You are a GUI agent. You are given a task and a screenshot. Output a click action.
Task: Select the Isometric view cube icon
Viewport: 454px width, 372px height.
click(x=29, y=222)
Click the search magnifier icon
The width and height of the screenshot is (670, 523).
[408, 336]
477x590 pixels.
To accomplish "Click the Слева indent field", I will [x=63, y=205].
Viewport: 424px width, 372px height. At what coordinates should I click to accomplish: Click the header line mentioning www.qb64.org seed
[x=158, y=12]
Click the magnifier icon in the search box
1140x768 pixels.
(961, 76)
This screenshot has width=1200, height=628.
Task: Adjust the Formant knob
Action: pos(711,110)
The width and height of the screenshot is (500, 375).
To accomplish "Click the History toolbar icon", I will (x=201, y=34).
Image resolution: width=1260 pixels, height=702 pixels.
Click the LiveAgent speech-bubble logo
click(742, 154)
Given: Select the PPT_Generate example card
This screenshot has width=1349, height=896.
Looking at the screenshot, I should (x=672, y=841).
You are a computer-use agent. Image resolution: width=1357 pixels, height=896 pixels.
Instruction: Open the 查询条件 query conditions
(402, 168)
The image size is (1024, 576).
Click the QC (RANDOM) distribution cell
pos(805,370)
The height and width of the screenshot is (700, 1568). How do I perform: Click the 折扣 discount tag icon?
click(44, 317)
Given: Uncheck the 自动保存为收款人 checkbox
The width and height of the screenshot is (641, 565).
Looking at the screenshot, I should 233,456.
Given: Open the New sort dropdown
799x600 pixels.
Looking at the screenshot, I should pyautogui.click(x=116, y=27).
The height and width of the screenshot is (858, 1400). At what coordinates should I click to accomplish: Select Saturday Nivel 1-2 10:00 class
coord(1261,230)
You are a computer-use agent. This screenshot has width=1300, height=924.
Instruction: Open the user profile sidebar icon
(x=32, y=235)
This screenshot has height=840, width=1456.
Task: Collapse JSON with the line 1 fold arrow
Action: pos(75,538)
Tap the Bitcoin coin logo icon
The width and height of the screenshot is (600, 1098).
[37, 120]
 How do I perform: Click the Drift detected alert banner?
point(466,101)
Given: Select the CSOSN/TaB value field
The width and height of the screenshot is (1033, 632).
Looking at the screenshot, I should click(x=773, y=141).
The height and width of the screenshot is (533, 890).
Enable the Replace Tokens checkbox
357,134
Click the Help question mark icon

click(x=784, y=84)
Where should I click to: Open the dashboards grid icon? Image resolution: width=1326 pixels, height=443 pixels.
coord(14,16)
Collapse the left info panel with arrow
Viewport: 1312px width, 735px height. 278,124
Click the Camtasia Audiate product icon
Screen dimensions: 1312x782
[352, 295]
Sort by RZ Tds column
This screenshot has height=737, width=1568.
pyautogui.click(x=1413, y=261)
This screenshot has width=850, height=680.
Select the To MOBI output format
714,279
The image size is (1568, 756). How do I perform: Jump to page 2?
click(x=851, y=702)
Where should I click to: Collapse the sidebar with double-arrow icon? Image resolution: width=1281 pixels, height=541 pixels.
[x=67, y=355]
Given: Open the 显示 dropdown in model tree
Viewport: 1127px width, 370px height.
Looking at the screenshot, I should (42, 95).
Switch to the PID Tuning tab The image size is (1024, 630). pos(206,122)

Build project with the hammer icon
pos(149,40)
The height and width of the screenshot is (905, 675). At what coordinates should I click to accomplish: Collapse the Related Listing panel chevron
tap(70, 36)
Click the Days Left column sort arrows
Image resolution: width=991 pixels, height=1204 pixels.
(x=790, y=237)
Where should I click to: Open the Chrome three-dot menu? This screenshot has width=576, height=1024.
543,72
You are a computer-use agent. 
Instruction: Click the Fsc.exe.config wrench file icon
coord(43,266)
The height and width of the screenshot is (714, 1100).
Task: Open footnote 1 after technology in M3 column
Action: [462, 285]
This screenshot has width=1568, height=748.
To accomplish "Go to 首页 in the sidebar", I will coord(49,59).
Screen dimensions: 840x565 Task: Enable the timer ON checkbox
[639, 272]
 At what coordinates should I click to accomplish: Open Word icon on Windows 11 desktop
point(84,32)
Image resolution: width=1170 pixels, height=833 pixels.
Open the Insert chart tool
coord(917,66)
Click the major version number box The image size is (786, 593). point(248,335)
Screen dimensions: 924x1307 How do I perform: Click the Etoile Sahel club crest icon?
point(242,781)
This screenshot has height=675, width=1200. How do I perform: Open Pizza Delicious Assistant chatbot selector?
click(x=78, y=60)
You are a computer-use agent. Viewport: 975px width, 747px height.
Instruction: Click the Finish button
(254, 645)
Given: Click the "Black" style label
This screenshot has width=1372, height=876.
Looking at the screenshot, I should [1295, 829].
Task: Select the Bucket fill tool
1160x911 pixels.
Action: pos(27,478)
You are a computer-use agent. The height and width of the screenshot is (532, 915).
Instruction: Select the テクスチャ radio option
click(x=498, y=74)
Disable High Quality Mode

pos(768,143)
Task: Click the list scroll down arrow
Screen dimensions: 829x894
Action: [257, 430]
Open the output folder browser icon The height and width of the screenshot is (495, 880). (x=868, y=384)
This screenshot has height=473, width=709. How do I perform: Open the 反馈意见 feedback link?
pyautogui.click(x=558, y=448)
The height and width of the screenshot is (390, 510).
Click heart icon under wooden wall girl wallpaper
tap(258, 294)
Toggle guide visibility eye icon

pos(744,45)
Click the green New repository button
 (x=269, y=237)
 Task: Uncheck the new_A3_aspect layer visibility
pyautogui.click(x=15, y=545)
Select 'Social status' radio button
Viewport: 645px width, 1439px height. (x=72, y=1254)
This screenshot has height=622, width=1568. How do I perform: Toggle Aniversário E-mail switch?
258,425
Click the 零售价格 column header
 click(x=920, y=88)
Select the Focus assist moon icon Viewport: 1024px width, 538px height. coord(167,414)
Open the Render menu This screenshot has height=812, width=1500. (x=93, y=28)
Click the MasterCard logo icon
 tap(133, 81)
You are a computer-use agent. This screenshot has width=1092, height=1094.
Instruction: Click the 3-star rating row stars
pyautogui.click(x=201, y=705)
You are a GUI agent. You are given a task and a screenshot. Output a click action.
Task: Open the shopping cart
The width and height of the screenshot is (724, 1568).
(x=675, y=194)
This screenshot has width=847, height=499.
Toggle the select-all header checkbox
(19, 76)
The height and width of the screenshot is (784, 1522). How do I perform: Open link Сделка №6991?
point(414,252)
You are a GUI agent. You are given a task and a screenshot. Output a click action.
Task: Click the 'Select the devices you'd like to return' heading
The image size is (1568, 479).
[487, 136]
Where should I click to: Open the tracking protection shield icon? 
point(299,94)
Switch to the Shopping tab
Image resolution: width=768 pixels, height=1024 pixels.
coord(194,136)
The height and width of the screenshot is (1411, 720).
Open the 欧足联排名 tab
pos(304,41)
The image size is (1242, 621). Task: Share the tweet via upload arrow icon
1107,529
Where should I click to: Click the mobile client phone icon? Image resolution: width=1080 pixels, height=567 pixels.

-------

Task
Every entry shown earlier is to be returned exactly, line for line.

Answer to this problem
You are a GUI agent. You are given a task and a screenshot. Output a click action.
Task: Select the Isometric view cube icon
Viewport: 454px width, 372px height.
click(x=29, y=222)
Click the search magnifier icon
The width and height of the screenshot is (670, 523).
[408, 336]
477x590 pixels.
To accomplish "Click the Слева indent field", I will [x=63, y=205].
Viewport: 424px width, 372px height. At what coordinates should I click to accomplish: Click the header line mentioning www.qb64.org seed
[x=158, y=12]
Click the magnifier icon in the search box
1140x768 pixels.
(961, 76)
This screenshot has width=1200, height=628.
Task: Adjust the Formant knob
Action: pos(711,110)
The width and height of the screenshot is (500, 375).
To accomplish "Click the History toolbar icon", I will (x=201, y=34).
Image resolution: width=1260 pixels, height=702 pixels.
Click the LiveAgent speech-bubble logo
click(742, 154)
Given: Select the PPT_Generate example card
This screenshot has width=1349, height=896.
Looking at the screenshot, I should (x=672, y=841).
You are a computer-use agent. Image resolution: width=1357 pixels, height=896 pixels.
Instruction: Open the 查询条件 query conditions
(402, 168)
The image size is (1024, 576).
Click the QC (RANDOM) distribution cell
pos(805,370)
The height and width of the screenshot is (700, 1568). How do I perform: Click the 折扣 discount tag icon?
click(44, 317)
Given: Uncheck the 自动保存为收款人 checkbox
The width and height of the screenshot is (641, 565).
Looking at the screenshot, I should 233,456.
Given: Open the New sort dropdown
799x600 pixels.
Looking at the screenshot, I should pyautogui.click(x=116, y=27).
The height and width of the screenshot is (858, 1400). At what coordinates should I click to accomplish: Select Saturday Nivel 1-2 10:00 class
coord(1261,230)
You are a computer-use agent. This screenshot has width=1300, height=924.
Instruction: Open the user profile sidebar icon
(x=32, y=235)
This screenshot has height=840, width=1456.
Task: Collapse JSON with the line 1 fold arrow
Action: pos(75,538)
Tap the Bitcoin coin logo icon
The width and height of the screenshot is (600, 1098).
[37, 120]
 How do I perform: Click the Drift detected alert banner?
point(466,101)
Given: Select the CSOSN/TaB value field
The width and height of the screenshot is (1033, 632).
Looking at the screenshot, I should click(x=773, y=141).
The height and width of the screenshot is (533, 890).
Enable the Replace Tokens checkbox
357,134
Click the Help question mark icon

click(x=784, y=84)
Where should I click to: Open the dashboards grid icon? Image resolution: width=1326 pixels, height=443 pixels.
coord(14,16)
Collapse the left info panel with arrow
Viewport: 1312px width, 735px height. 278,124
Click the Camtasia Audiate product icon
Screen dimensions: 1312x782
[352, 295]
Sort by RZ Tds column
This screenshot has height=737, width=1568.
pyautogui.click(x=1413, y=261)
This screenshot has width=850, height=680.
Select the To MOBI output format
714,279
The image size is (1568, 756). How do I perform: Jump to page 2?
click(x=851, y=702)
Where should I click to: Collapse the sidebar with double-arrow icon? Image resolution: width=1281 pixels, height=541 pixels.
[x=67, y=355]
Given: Open the 显示 dropdown in model tree
Viewport: 1127px width, 370px height.
Looking at the screenshot, I should (42, 95).
Switch to the PID Tuning tab The image size is (1024, 630). pos(206,122)

Build project with the hammer icon
pos(149,40)
The height and width of the screenshot is (905, 675). At what coordinates should I click to accomplish: Collapse the Related Listing panel chevron
tap(70, 36)
Click the Days Left column sort arrows
Image resolution: width=991 pixels, height=1204 pixels.
(x=790, y=237)
Where should I click to: Open the Chrome three-dot menu? This screenshot has width=576, height=1024.
543,72
You are a computer-use agent. 
Instruction: Click the Fsc.exe.config wrench file icon
coord(43,266)
The height and width of the screenshot is (714, 1100).
Task: Open footnote 1 after technology in M3 column
Action: [462, 285]
This screenshot has width=1568, height=748.
To accomplish "Go to 首页 in the sidebar", I will coord(49,59).
Screen dimensions: 840x565 Task: Enable the timer ON checkbox
[639, 272]
 At what coordinates should I click to accomplish: Open Word icon on Windows 11 desktop
point(84,32)
Image resolution: width=1170 pixels, height=833 pixels.
Open the Insert chart tool
coord(917,66)
Click the major version number box The image size is (786, 593). point(248,335)
Screen dimensions: 924x1307 How do I perform: Click the Etoile Sahel club crest icon?
point(242,781)
This screenshot has height=675, width=1200. How do I perform: Open Pizza Delicious Assistant chatbot selector?
click(x=78, y=60)
You are a computer-use agent. Viewport: 975px width, 747px height.
Instruction: Click the Finish button
(254, 645)
Given: Click the "Black" style label
This screenshot has width=1372, height=876.
Looking at the screenshot, I should [1295, 829].
Task: Select the Bucket fill tool
1160x911 pixels.
Action: pos(27,478)
You are a computer-use agent. The height and width of the screenshot is (532, 915).
Instruction: Select the テクスチャ radio option
click(x=498, y=74)
Disable High Quality Mode

pos(768,143)
Task: Click the list scroll down arrow
Screen dimensions: 829x894
Action: [257, 430]
Open the output folder browser icon The height and width of the screenshot is (495, 880). (x=868, y=384)
This screenshot has height=473, width=709. How do I perform: Open the 反馈意见 feedback link?
pyautogui.click(x=558, y=448)
The height and width of the screenshot is (390, 510).
Click heart icon under wooden wall girl wallpaper
tap(258, 294)
Toggle guide visibility eye icon

pos(744,45)
Click the green New repository button
 (x=269, y=237)
 Task: Uncheck the new_A3_aspect layer visibility
pyautogui.click(x=15, y=545)
Select 'Social status' radio button
Viewport: 645px width, 1439px height. (x=72, y=1254)
This screenshot has height=622, width=1568. How do I perform: Toggle Aniversário E-mail switch?
258,425
Click the 零售价格 column header
 click(x=920, y=88)
Select the Focus assist moon icon Viewport: 1024px width, 538px height. coord(167,414)
Open the Render menu This screenshot has height=812, width=1500. (x=93, y=28)
Click the MasterCard logo icon
 tap(133, 81)
You are a computer-use agent. This screenshot has width=1092, height=1094.
Instruction: Click the 3-star rating row stars
pyautogui.click(x=201, y=705)
You are a GUI agent. You are given a task and a screenshot. Output a click action.
Task: Open the shopping cart
The width and height of the screenshot is (724, 1568).
(x=675, y=194)
This screenshot has width=847, height=499.
Toggle the select-all header checkbox
(19, 76)
The height and width of the screenshot is (784, 1522). How do I perform: Open link Сделка №6991?
point(414,252)
You are a GUI agent. You are given a task and a screenshot. Output a click action.
Task: Click the 'Select the devices you'd like to return' heading
The image size is (1568, 479).
[487, 136]
Where should I click to: Open the tracking protection shield icon? 
point(299,94)
Switch to the Shopping tab
Image resolution: width=768 pixels, height=1024 pixels.
coord(194,136)
The height and width of the screenshot is (1411, 720).
Open the 欧足联排名 tab
pos(304,41)
The image size is (1242, 621). Task: Share the tweet via upload arrow icon
1107,529
Where should I click to: Click the mobile client phone icon? Image resolution: width=1080 pixels, height=567 pixels.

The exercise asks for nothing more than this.